Chords AB and CD intersect at point K. Find the length CD if AK = 4cm, BK = 15cm, and the length of the CK
Chords AB and CD intersect at point K. Find the length CD if AK = 4cm, BK = 15cm, and the length of the CK is 7cm less than the length DK.
Let the segment CK of the chord CD be equal to X cm, then by hypothesis, DK = (CK + 7) = (X + 7).
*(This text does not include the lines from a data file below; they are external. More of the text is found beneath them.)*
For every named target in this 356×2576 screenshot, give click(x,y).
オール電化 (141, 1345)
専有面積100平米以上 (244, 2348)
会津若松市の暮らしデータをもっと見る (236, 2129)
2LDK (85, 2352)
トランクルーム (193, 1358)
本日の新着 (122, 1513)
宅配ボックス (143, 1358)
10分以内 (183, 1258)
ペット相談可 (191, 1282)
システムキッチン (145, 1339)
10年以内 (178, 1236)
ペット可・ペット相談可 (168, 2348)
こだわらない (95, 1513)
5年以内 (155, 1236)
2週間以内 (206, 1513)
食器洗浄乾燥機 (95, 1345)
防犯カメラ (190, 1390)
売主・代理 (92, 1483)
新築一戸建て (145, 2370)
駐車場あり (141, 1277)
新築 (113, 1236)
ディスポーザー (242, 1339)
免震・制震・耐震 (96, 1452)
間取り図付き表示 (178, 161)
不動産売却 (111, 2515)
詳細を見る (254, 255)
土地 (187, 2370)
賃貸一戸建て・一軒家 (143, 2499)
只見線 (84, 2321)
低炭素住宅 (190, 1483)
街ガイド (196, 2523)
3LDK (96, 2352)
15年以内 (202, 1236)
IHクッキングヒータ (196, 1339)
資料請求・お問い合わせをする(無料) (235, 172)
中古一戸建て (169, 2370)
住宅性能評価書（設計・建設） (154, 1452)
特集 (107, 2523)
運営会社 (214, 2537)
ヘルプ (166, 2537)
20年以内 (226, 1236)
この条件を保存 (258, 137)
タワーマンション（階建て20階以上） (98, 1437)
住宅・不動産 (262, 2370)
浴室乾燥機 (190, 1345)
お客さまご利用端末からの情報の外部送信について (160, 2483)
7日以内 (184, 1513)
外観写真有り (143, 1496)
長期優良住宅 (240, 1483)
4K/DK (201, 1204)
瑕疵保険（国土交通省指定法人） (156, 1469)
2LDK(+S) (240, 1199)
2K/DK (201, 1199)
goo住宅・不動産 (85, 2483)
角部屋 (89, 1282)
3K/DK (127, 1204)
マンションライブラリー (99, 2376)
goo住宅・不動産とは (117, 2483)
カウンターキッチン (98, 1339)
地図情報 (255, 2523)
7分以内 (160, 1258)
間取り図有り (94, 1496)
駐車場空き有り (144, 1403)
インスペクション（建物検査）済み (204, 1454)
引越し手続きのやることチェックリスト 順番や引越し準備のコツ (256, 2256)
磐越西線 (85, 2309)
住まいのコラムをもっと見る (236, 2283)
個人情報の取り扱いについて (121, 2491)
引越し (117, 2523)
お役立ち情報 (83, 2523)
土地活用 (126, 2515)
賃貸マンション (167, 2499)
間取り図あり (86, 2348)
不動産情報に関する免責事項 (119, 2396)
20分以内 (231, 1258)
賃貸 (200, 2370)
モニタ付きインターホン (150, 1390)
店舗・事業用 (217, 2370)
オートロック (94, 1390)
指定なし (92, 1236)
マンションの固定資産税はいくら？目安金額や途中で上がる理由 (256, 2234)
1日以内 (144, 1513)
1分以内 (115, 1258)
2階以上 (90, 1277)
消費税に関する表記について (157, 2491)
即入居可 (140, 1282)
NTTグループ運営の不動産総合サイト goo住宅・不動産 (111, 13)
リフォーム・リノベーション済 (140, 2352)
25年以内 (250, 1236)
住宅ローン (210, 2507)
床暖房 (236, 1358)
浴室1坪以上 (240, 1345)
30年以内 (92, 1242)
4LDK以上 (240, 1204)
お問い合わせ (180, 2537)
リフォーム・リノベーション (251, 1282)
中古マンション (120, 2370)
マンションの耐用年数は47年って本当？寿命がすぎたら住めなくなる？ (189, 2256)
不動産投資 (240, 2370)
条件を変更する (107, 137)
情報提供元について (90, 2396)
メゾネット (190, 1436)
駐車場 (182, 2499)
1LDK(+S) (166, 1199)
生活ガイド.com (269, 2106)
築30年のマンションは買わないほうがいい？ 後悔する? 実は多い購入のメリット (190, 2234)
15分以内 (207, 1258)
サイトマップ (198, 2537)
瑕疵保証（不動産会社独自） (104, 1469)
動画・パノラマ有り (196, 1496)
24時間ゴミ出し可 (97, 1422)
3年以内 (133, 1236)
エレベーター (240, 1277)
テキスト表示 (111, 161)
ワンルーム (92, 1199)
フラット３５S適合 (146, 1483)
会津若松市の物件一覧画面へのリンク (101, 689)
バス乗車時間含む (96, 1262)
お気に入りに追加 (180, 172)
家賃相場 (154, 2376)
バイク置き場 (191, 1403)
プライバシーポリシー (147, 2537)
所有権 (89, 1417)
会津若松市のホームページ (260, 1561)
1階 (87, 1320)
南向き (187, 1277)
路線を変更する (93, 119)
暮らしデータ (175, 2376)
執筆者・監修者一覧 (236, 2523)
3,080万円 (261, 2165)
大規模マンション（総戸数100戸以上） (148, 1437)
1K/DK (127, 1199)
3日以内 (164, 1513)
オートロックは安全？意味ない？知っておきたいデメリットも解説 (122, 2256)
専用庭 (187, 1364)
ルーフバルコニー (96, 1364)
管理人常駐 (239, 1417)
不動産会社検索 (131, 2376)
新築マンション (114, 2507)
By the property of chords intersecting at one point, the product of the segments obtained by division at the intersection point of one chord is equal to the product of the segments of the second chord.
CK * DK = AK * ВK.
X * (X + 7) = 4 * 15.
X ^ 2 +7 * X = 60.
X ^ 2 + 7 * X – 60 = 0.
Let’s solve the quadratic equation.
D = b ^ 2 – 4 * a * c = 7 ^ 2 – 4 * 1 * (-60) = 49 + 240 = 289.
X1 = (-7 – √289) / (2 * 1) = (-7 – 17) / 2 = -24 / 2 = -12. (Doesn’t fit because <0).
X2 = (-7 + √289) / (2 * 1) = (-7 + 17) / 2 = 10/2 = 5.
CK = 5 cm.
DK = 5 + 7 = 12 cm.
CD = СK + DK = 5 + 12 = 17 cm.
Answer: The length of the chord SD = 17 cm.